2. We can argue that any finite fragment of $\sf ZFC$ has a countable transitive model. If $\sf CH$ was provable then it was provable from some finite fragment of $\sf ZFC$. Add to that fragment the axioms needed to develop the basics of forcing needed for the proof, and this theory is a finite subtheory which has a countable transitive model, over which we can force and show that the finite subtheory is preserved. However $\sf CH$ is false there. So every finite fragment of $\sf ZFC\cup\{\lnot CH\}$ is consistent, therefore $\sf ZFC\cup\{\lnot CH\}$ is consistent.

Answer 2

As Asaf points out, we can still get the relative consistency results we want without "leaving" ZFC. But I think it is worth noting that there are natural extensions of ZFC in which the existence of ctm's of ZFC are provable, and thus in which we can carry out forcing arguments as is.

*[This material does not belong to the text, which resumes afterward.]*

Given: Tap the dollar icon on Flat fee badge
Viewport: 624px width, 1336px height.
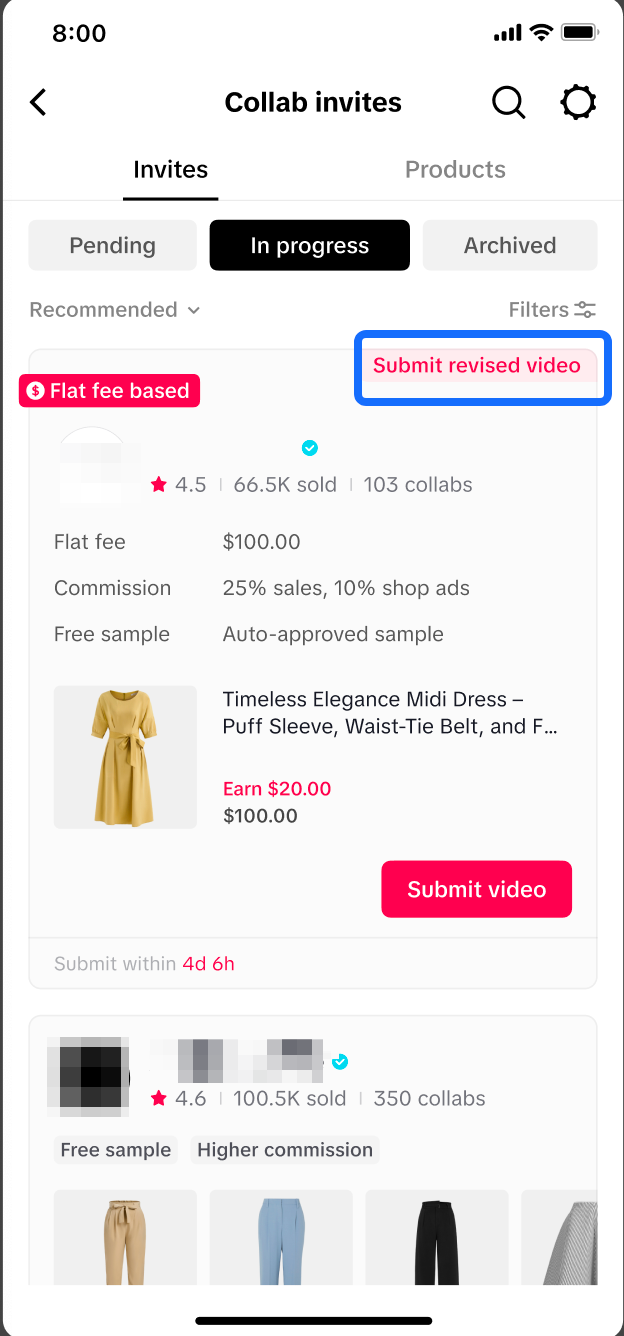Looking at the screenshot, I should (x=36, y=391).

One natural extension arises from adding to ZFC a satisfaction predicate $Sat(x, y)$ with the usual Tarkian clauses for the connectives and quantifiers. For instance, we would add:

(&) $Sat(\phi\wedge\psi, a) \leftrightarrow Sat(\phi, a) \wedge Sat(\psi, a)$

where $a$ is an assignment function.

Once we have $Sat(x, y)$ in our language, it is natural to extend the replacement schema to formulas involving it. In the resulting theory we can prove that there are closed and unbounded $\alpha$ such that $V_\alpha$ is an elementary substructure of $V$. Each such $V_\alpha$ models ZFC, and it is then straightforward to get our ctm's using a Skolem hull argument on any one of them followed by the Mostowski collapse lemma.